YORK’S highly acclaimed production of The Railway Children will be heading south this summer as part of an ambitious plan to make Yorkshire the UK’s top visitor destination.

The show will take centre stage at the new Welcome to Yorkshire theatre in London’s Waterloo station and at the entrance will be an exhibition designed to showcase Yorkshire to the ten million people a month who use the station.

The move is one of a series of initiatives which were unveiled by tourism boss Gary Verity at the Y10 conference in Harrogate yesterday. Other steps include sponsoring TV show Who Wants To Be A Millionaire? and branding trains with promotional livery.

Mr Verity said the York Theatre Royal and National Railway Museum adaptation of Edith Nesbitt’s classic would be “the most exciting show in London since The Lion King” and said: “Yorkshire is all over it like a rash.”

Clare Mills, of the Royal York Hotel, joined Complete York tour guide Keith Mulhearn to launch the Yorkshire Pass, which is the first regional sightseeing pass in Britain and replaces the popular York Pass.

It will offer discounts to more than 50 attractions across the county.

Welcome to Yorkshire has already agreed to sponsor this year’s Ebor Festival at York Racecourse and Mr Verity announced more sponsorship deals, including the Scarborough Cricket Festival and the Mountain Bike World Cup, which will be held in Dalby Forest, near Pickering.

Mr Verity promised there would be more support for Yorkshire’s cities, businesses and rural areas and said he wanted the county to become the “region of choice for green tourism.”

He said: “At Y09 we launched Welcome to Yorkshire and made some big promises.

“Today we highlighted how we have fulfilled those promises and increased the number of visitors to the region.

“But we’re not resting on our laurels and have ambitious plans to do even better in 2010.

“Tourism is vitally important to the region’s economy and with over a quarter of a million people working in the tourism sector we are determined to do all we can to secure and hopefully, create more jobs.”

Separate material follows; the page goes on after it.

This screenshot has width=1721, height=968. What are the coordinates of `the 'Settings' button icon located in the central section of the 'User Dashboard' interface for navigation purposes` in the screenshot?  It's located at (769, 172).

Other schemes announced at the conference include trains and planes branded with the Welcome to Yorkshire logo, similar to the ones adorning the hugely successful Hull and Humber clipper, which is currently flying the Yorkshire flag in the Round The World Yacht Race.

And Mark Robinson, producer of ITV’s The Lakes drama, delighted delegates by saying he is filming a follow-up in the Yorkshire Dales, which is due to be screened next spring. The best of Yorkshire’s food took centre stage and Rosie Winterton, minister for Yorkshire and Humber, was on hand to judge at the deliciouslyorkshire cook-off, which included Michelin starred chef Andrew Pern, of The Star at Harome and Jill Rhatigan of the Feversham Arms in Helmsley.